On occasion I try searching for my site on various search engines. Sometimes I’m successful, some times I’m listed on page 20, and sometimes I’m not listed at all. Getting your nursery listed is on the first page of the results could be very important for your business. If I ran a mail order retail nursery, I’d probably hire a consultant to help me get on the first page of the search results, but I’m not and I haven’t. As a wholesale grower search engines are not quite that important. I hope my customers don’t need a search engine to find me. I can afford to tweak my meta-tags myself, and instead of investing in search engines and meta-tag consultants, I’ll use more direct ways to reach my customers and potential customers. One easy way to promote your site is to list the domain name on the literature you currently send out. Put it on your letterhead, your invoices, your catalog, your fax cover page, and all your other mailings. Promoting your site on your existing material is a free and easy way to promote you web. It’s a heck of a lot smarter than buying 30 seconds of super bowl air time, like a bunch of “what was there name?” defunked dot com companies did. Be creative not stupid.

 DO IT YOURSELF

Creating your own website with an off-the-shelf web building program is an affordable, often neglected option for small businesses. Doing it yourself with these programs may be the right choice for your business. It relatively easy, quite affordable and at times even fun, but it’s not for everyone. If you want a fully interactive e-commerce site with shopping carts, then you’ll need a professional. We’ve opted not to sell directly over the internet, but rather we use our site as a value added tool for our customers. It’s a place to see new plants, it’s a reference guide, it’s a way to communicate with customers, potential customers, plant breeders, garden writers and even end consumers. For our purposes it has worked just fine.

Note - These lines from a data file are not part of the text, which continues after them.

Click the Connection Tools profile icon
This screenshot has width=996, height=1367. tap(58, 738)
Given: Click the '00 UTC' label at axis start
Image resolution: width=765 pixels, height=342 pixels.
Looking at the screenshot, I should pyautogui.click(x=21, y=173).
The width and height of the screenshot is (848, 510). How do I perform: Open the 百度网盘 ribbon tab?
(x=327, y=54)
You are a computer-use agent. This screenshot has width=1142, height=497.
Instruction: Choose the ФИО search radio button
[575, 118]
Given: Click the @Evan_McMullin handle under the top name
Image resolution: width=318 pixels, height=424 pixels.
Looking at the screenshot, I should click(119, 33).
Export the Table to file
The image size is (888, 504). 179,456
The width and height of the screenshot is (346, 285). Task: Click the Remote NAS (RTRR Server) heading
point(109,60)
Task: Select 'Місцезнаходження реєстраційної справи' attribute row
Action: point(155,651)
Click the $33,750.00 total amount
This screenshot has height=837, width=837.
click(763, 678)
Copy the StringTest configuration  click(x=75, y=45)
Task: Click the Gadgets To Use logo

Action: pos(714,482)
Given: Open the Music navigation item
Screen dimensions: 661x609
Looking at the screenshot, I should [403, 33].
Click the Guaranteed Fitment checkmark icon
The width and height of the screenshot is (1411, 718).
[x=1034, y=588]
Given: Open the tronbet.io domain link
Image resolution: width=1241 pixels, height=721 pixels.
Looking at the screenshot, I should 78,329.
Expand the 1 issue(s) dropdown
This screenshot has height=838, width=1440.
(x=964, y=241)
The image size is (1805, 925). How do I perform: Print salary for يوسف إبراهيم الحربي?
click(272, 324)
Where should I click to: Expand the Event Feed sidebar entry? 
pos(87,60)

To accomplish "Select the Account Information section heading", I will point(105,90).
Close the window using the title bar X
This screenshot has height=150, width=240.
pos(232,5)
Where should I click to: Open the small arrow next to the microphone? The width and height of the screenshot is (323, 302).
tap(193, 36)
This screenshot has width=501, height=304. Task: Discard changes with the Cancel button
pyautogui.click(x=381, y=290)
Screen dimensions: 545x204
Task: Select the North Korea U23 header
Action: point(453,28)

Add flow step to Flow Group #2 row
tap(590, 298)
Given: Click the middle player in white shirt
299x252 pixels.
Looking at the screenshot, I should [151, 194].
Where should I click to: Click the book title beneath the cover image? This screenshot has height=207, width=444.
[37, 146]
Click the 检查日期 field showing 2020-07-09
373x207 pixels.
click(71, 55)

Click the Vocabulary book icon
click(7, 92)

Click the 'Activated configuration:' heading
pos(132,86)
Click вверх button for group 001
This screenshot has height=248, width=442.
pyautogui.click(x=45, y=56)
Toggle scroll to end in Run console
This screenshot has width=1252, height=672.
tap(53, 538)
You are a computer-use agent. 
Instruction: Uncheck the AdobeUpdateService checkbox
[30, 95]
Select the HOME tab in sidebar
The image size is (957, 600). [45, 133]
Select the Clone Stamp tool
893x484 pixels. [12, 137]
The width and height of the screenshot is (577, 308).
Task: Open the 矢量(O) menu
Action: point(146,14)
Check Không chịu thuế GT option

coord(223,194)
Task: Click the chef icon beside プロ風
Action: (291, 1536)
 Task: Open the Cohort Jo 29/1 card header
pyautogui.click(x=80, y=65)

Sure I was scared and intimidated the day I first got FrontPage. I’m a plant nerd, not a computer nerd. But after only a few days of expletives, I got the hang of it. You know that if I can create two websites, you can create your own site. It’s been a fun, learning experience and while the sites I created aren’t necessarily hip, trendy and loaded with bells and whistles, they’re not too bad either. I’ve provided my customers with something useful  and at a reasonable cost. Perhaps you can too.